C++ library

The C++ library contains C++ implementation of Differential Evolution with Competitive Control-Parameter Settings. The differential evolution (DE) has become one of the most popular algorithms for the continuous global optimization problems in last decade years. But it is known that the efficiency of the search for the global minimum is very sensitive to the setting of its control parameters. That is why the self-adaptive DE was proposed and included into this library.

Dependiencies

The library depends on:

Development Environment

The library is tested with following environment settings:

Compiller:g++ (GCC) 3.4.5
IDE:Code::Blocks (SVN 6181)
OS:MS Windows XP, Vista, GNU Linux (Ubuntu 9.10)

Installation instructions

  1. Unzip the sago.zip archive into a directory at your harddisk.
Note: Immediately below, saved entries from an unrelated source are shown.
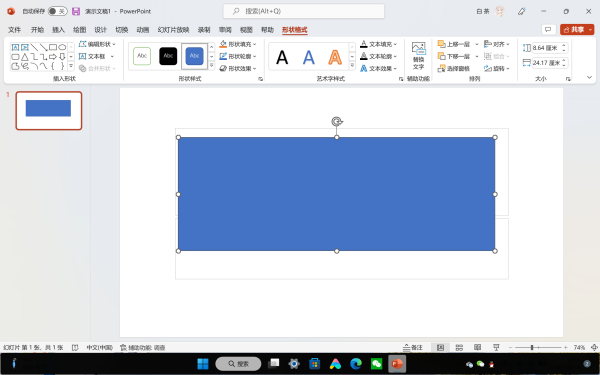The width and height of the screenshot is (600, 375).
Task: Open the 编辑形状 dropdown
Action: coord(97,44)
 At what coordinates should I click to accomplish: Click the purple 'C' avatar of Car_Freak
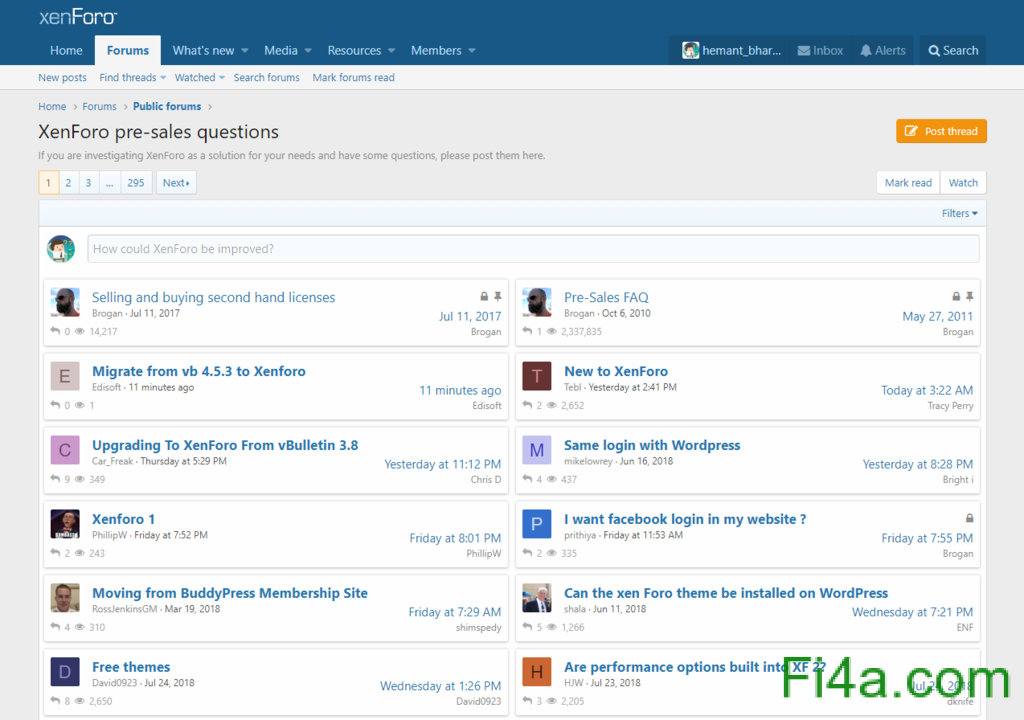[65, 450]
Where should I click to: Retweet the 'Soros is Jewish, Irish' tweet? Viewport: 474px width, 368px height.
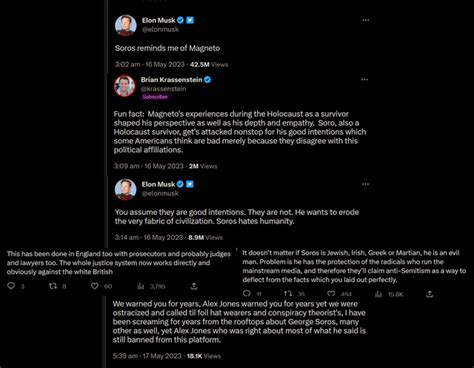pos(288,293)
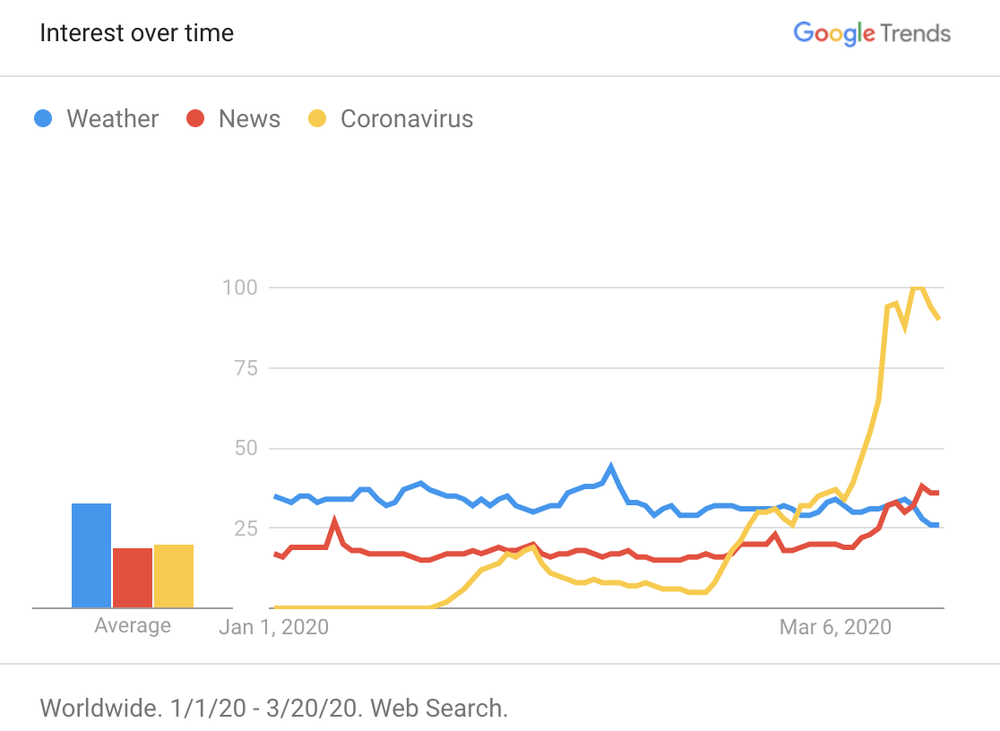Click the Google Trends logo
This screenshot has width=1000, height=731.
click(x=871, y=33)

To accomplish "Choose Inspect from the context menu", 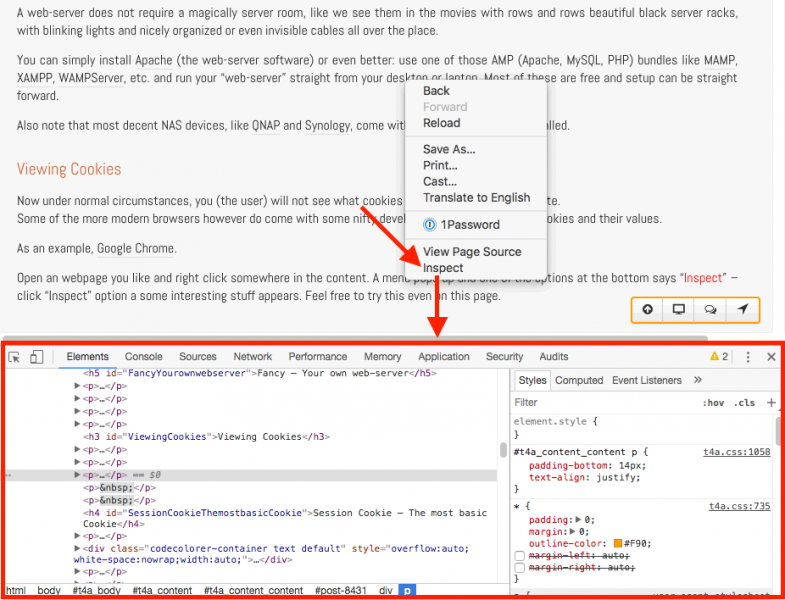I will (x=443, y=268).
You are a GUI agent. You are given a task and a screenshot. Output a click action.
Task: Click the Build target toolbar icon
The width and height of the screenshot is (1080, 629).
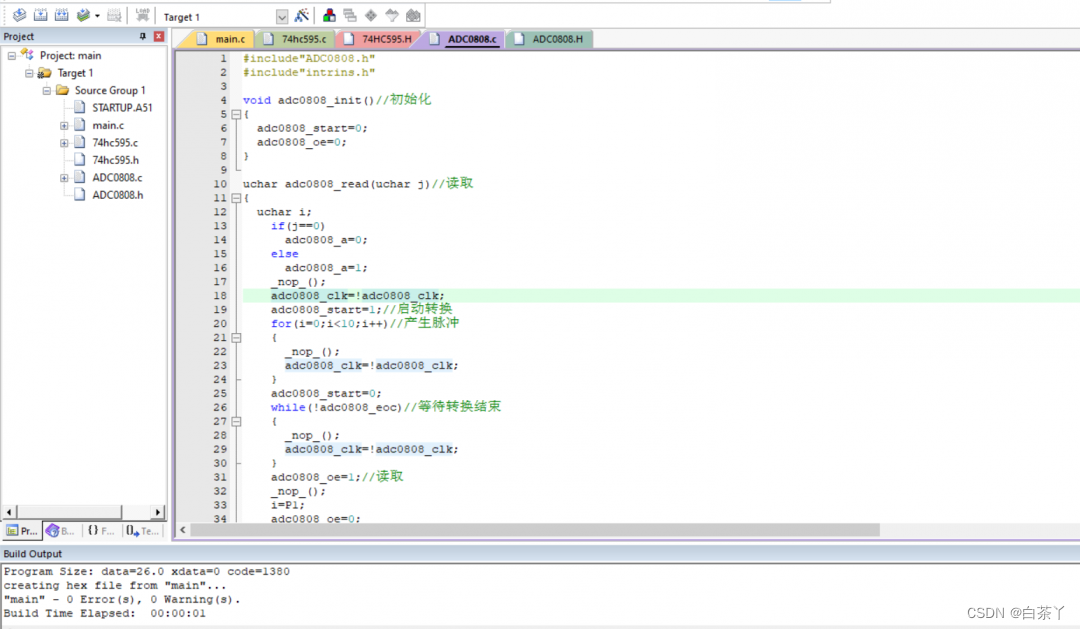41,16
The library contains C++ source and project files (*.h, *.cpp and *.cbp).

  2. Compile The SVMT library:

    The project file libsvmtl.cbp is located in folder sago/irafm/svmtl/lib. Open it in the Code::Blocks IDE and build whole project. The resulting static library libSVMTL.a will be created in sago/lib folder.

Library Usage

In the directory sago/irafm/ea/examples are included two self-explanatory examples of the library usage:

  1. DEComp: Demonstration of minimal requirements which have to be satisfied for the library usage.
  2. ProblemSuite: Demonstration of library usage for comparison study among several algorithm settings and different optimization problems to solve. This example is good starting point for making comparison reports.

Now let’s go through the first example and after its listing describe required steps in more details.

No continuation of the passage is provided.